No prefácio, o escritor natalense radicado em São Paulo, Marcius Cortez, assinala: “E então Osair Vasconcelos foi pintando retratos com gosto de sol e chuva, nunca com gosto de secas e inundações. ‘Retratos fora da parede’, tal como o peixe-pedra, preza a densidade da espinha ereta e do coração tranquilo. Ou, parodiando Neruda, ‘Retratos fora da parede’ faz com o leitor ‘o que a primavera faz com as cerejas’”.

Já a orelha, assinada pelo biólogo e escritor Florentino Vereda, autor de “Confesso que escrevi”, assinala: “Arte não precisa ser explicada ou entendida. Basta senti-la. Assim como a mágica, o que mais nos agrada é ser enganado pelo ilusionista tirando pombos e coelhos da cartola. É a mágica que nos leva a um mundo fantástico, com pessoas feitas de sonhos e esperanças, não apenas de osso, carne e idiotices. Este é o mundo fantástico de Osair”.

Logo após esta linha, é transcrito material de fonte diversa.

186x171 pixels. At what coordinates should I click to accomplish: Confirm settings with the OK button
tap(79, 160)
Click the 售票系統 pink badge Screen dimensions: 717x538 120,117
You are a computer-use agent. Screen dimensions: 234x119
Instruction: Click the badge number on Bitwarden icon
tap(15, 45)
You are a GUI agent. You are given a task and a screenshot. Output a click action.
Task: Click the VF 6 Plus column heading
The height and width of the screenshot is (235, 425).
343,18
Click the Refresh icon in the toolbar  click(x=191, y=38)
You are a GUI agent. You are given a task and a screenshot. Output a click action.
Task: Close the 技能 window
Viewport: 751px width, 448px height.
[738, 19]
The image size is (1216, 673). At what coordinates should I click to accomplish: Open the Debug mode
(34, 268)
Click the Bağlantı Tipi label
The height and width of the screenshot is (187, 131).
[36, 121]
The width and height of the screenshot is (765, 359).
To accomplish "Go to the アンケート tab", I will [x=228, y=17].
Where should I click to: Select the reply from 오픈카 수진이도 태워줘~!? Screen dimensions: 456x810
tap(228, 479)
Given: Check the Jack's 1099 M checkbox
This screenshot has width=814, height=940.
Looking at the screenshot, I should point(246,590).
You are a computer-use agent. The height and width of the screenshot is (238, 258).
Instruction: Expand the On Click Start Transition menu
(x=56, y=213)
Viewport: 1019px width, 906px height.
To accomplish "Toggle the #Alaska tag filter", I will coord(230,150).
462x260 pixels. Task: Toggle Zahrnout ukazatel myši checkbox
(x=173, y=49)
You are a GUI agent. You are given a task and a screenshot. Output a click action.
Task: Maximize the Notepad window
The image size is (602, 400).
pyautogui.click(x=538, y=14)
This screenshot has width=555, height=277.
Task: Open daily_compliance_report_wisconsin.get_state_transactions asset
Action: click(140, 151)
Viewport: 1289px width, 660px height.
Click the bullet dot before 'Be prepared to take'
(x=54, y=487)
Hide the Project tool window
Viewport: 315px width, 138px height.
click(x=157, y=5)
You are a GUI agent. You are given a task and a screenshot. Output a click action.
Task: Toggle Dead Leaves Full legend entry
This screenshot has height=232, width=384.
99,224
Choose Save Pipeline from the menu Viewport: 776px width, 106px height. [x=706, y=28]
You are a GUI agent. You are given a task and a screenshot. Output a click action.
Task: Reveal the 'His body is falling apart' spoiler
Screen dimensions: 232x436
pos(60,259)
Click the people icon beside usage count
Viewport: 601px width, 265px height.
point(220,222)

O livro traz na capa e na abertura de cada uma das quatro partes, artes de Ângela Almeida. A preparação é de Vitor Marinho e a edição da Z Editora. Outras obras do autor: “Encontros passageiros com pessoas permanentes” (reportagens); “A cidade que ninguém inventou” (memorabilia) e “As pequenas histórias” (contos). Seus contos estão nas coletâneas “Humor no conto potiguar” (organização de Manoel Onofre Jr.) e “Literatura Brasilis – Colección Potiguar – Cuba-Brasil (organizado por Aluísio Azevedo Jr.)